** Opening Data block **

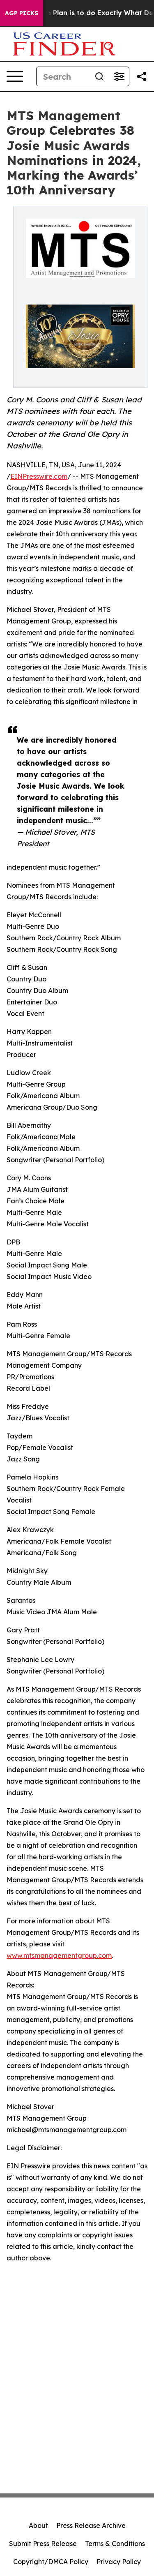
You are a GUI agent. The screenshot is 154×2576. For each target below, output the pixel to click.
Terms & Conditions (115, 2543)
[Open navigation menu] (15, 76)
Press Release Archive (91, 2525)
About (38, 2525)
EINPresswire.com (38, 476)
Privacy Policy (119, 2562)
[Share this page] (141, 76)
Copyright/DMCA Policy (50, 2562)
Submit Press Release (43, 2543)
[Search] (99, 76)
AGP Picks (21, 13)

** Closing Data block **

Task description: Each line from the one that contains "About (38, 2525)" through the last line of the listing above should be written out exactly, and no other line.

Exercise solution:
About (38, 2525)
EINPresswire.com (38, 476)
Privacy Policy (119, 2562)
[Share this page] (141, 76)
Copyright/DMCA Policy (50, 2562)
Submit Press Release (43, 2543)
[Search] (99, 76)
AGP Picks (21, 13)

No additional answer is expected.